O Brasil está feio, sim, senhor. Quem não enxerga, provavelmente é um bolsonarista fanático

Você já passou fome? Eu nunca passei, apesar de vir de uma família muito modesta. Mas vi a fome de perto. Nos mendigos que todos os dias passavam em nossa casa, na minha infância, na minha juventude. Guil, Lobinho – esses praticamente moravam nas redondezas. Somente à noite voltavam para casa. Se é que tinham casa.

Rosário mendigava na igreja do bairro. Pedia dinheiro durante a missa, de banco em banco. Era de cortar coração. Minha mãe, que não era cristã de fachada, muitas vezes levou Rosário para jantar conosco. Meu pai se despia da sua erudição, e os dois conversavam animadamente.

Um dia, Rosário chegou para jantar, e meu pai disse que Martin Luther King tinha sido assassinado. Ela perguntou quem era Martin Luther King e, depois de ouvir a explicação, comentou: “Com tanta gente ruim precisando morrer, vão e matam um homem bom como esse”.

Em outro dia, pediu dinheiro para o ônibus da volta para casa. Não era verdade. Era para ver Branca de Neve e Os Sete Anões no Cine Bela Vista. Confessou no jantar seguinte. Estava deslumbrada com a animação pioneira da Disney. Cada um a seu modo, ficamos comovidos com a sua ida ao cinema. Lembranças. Lembranças.

Dias atrás, escrevi que o Brasil está feio. Um leitor contestou. E Cuba? E a Venezuela? E a Argentina? – coisas assim. Não sei se passou fome, não sei se já foi pobre, não sei se é abastado.
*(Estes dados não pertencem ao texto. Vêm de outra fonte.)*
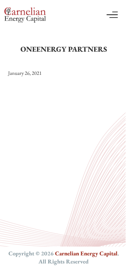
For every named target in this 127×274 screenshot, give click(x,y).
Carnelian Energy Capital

Não sei. Mas o comentário dele me remeteu imediatamente aos números da fome no Brasil e à relação que pode ser feita entre feiura e fome.

A fome sempre existiu, dirão. Verdade. Mas também são sempre louváveis e necessários os esforços para enfrentá-la. Esses esforços cabem aos governos, cabem à iniciativa privada, cabem a tanta gente. Quando foi presidente, Lula enfrentou o problema e obteve resultados. Não é preciso gostar dele para reconhecer.

No Brasil de 2022, sob Bolsonaro, 33 milhões de pessoas estão passando fome (Foto/Reprodução). 125 milhões convivem com algum grau de insegurança alimentar. Esses números são mais do que suficientes para que a gente afirme que o Brasil está feio. Ou é bonito um país em que tantos dos seus filhos e filhas não têm o que comer?

O bolsonarismo é uma patologia grave. Quem não enxerga o quanto o Brasil está feio, pode ter certeza de uma coisa: está doente.